The lasting force of Frankenstein lies precisely in its refusal to locate the horror in the wrong place. Shelley does not argue that the creature should not have been made. She argues that having been made, he deserved recognition, care, and the acknowledgment of a shared humanity. Victor's inability to extend that recognition — rooted in his narcissism, his horror at his own work, and his lifelong habit of privileging personal feeling over moral obligation — is what transforms a scientific experiment into a catastrophe. The novel's ethics are relational rather than prohibitory: it is not creation that damns Victor, but abandonment.
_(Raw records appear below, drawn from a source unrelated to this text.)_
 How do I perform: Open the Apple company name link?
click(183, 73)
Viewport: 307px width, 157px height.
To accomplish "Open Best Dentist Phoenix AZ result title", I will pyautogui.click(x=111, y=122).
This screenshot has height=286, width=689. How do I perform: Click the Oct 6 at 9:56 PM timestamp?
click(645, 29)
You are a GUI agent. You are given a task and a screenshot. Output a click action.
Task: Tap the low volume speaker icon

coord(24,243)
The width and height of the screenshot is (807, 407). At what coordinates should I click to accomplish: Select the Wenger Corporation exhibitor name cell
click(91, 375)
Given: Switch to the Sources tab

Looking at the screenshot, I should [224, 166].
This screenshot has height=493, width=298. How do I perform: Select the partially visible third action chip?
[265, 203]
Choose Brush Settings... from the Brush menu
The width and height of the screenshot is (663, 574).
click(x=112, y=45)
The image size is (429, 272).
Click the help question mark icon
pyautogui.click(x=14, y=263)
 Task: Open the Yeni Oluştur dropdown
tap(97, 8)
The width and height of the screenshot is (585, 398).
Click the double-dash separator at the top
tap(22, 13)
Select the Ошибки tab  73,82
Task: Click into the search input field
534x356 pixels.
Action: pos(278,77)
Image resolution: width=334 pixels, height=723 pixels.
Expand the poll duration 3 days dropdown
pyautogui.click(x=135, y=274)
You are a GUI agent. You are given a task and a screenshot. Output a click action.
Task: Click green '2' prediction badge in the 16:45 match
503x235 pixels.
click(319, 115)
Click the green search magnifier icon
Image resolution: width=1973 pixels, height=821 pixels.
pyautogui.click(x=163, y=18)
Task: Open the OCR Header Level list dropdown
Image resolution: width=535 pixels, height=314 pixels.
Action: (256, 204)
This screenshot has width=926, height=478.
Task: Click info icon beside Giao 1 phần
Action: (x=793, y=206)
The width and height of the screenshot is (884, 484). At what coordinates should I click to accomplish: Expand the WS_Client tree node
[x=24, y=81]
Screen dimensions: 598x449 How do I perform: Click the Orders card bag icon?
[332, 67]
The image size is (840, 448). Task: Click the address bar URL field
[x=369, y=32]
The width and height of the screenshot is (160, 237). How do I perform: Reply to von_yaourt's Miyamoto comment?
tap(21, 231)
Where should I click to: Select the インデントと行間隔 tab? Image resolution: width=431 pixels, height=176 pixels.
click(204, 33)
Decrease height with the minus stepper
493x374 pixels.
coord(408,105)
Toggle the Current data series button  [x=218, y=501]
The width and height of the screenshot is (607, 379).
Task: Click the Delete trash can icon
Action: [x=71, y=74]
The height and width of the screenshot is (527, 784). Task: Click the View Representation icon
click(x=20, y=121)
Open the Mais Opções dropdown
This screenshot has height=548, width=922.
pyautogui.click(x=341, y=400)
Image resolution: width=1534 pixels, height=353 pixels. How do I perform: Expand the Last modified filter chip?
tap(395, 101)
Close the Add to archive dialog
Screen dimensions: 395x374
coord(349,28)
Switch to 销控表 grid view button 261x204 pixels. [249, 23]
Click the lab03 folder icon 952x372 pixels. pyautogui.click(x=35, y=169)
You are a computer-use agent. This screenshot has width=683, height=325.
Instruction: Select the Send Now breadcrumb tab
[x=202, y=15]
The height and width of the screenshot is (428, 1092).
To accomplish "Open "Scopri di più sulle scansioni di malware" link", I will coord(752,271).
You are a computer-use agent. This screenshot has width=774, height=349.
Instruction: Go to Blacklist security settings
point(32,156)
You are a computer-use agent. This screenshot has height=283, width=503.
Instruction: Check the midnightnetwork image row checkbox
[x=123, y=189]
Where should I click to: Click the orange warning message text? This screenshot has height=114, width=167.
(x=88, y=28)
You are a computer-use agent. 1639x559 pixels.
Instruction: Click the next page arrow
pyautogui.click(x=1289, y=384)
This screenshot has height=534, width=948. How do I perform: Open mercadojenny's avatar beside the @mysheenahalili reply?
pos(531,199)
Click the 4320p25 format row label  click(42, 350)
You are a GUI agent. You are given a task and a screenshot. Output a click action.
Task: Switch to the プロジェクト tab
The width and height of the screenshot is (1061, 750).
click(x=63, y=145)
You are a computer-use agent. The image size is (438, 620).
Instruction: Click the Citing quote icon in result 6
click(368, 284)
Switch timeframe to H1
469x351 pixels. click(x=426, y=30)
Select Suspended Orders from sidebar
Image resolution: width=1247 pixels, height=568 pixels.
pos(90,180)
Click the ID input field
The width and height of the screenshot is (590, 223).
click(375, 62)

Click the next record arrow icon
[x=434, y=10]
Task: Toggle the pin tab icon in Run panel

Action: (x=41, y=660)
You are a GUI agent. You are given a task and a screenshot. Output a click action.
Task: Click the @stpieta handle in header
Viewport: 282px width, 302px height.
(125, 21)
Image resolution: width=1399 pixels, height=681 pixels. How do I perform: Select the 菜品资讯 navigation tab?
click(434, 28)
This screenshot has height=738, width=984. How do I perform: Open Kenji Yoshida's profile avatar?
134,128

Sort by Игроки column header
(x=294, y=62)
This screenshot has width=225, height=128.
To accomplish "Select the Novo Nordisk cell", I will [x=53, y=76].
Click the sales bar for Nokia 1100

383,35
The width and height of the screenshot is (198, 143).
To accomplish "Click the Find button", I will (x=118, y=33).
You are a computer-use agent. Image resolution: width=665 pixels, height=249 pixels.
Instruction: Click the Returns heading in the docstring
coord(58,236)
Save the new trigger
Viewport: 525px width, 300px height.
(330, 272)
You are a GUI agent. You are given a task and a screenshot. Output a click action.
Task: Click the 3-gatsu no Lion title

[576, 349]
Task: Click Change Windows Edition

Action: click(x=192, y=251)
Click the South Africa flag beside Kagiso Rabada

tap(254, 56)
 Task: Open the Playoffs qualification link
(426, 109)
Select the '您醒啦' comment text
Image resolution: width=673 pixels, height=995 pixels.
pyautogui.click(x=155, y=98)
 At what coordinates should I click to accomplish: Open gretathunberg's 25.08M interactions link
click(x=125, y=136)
This is a more unsettling thesis than the standard reading of the novel as a warning against playing God, because it implicates the reader in a way that the prohibitory reading does not. We are not likely to animate the dead; we are quite likely to make something — an idea, a project, a relationship, a child — and then fail to accept responsibility for what we have made. Frankenstein, read carefully, is about that failure. It was a radical argument in 1818 and remains a radical one now.